O andamento processual atual favorece o adiamento. As ações ainda se encontram na fase de diligências, que precede a análise dos respectivos revisores e, posteriormente, a chegada ao plenário do STM. A representação por indignidade no tribunal militar decorre diretamente da sentença do STF contra o que foi denominado o “núcleo crucial” da trama golpista. O Estatuto dos Militares prevê a perda de posto e patente para oficiais condenados a penas superiores a dois anos, e as condenações do STF para os envolvidos variaram entre 19 e 27 anos. Em junho, Bolsonaro já havia sofrido um revés no tribunal, quando o plenário negou por unanimidade um recurso de sua defesa para afastar do caso o vice-presidente do STM, tenente-brigadeiro do ar Joseli Parente Camelo.

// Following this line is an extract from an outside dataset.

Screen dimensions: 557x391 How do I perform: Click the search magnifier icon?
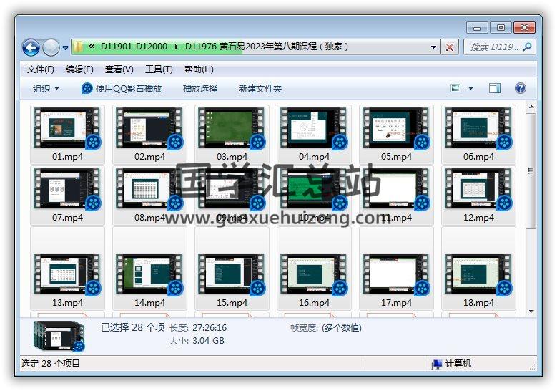tap(528, 47)
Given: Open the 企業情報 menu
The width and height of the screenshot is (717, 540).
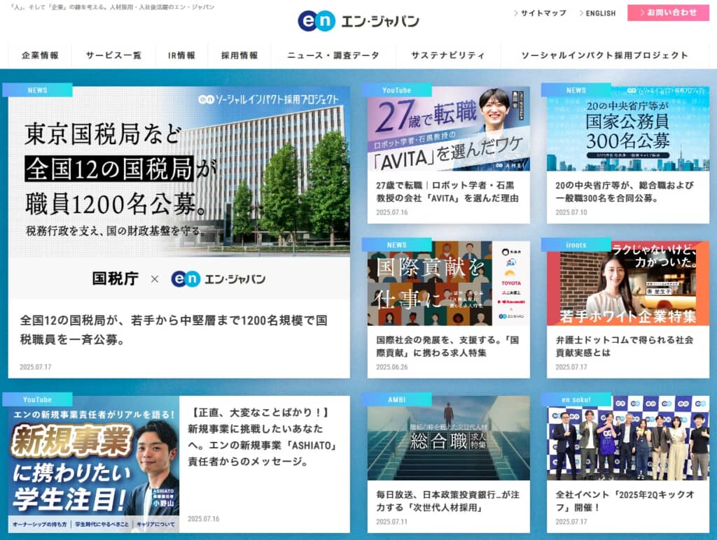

A estratégia de adiamento também considera o cenário da disputa presidencial. Uma eventual vitória de um candidato alinhado à direita poderia impulsionar a discussão sobre uma anistia para os condenados ligados aos atos golpistas, tema que certamente emergirá na campanha eleitoral e que teria reflexos diretos sobre os processos em curso na Justiça Militar. O senador Flávio Bolsonaro (PL-RJ), pré-candidato à Presidência, já manifestou apoio à anistia, defendendo-a como uma forma de “zerar o jogo de verdade” no país.

Um ministro do STM, que preferiu não ser identificado, corroborou essa perspectiva, afirmando que uma anistia “apagaria a condenação do STF e resultaria na anulação da representação de indignidade por ‘perda do objeto’”. Tal medida, na prática, eliminaria as penas impostas pelo Supremo e derrubaria os processos militares contra Bolsonaro e os demais condenados. O STM é composto por 15 integrantes, sendo cinco civis e dez oriundos das Forças Armadas. O Ministério Público Militar apresentou cinco representações “para declaração de indignidade para o oficialato”, uma para cada condenado, e o processo de Bolsonaro foi distribuído por sorteio eletrônico ao tenente-brigadeiro do ar Carlos Vuyk de Aquino, que já atuou em julgamentos de grande repercussão na Corte.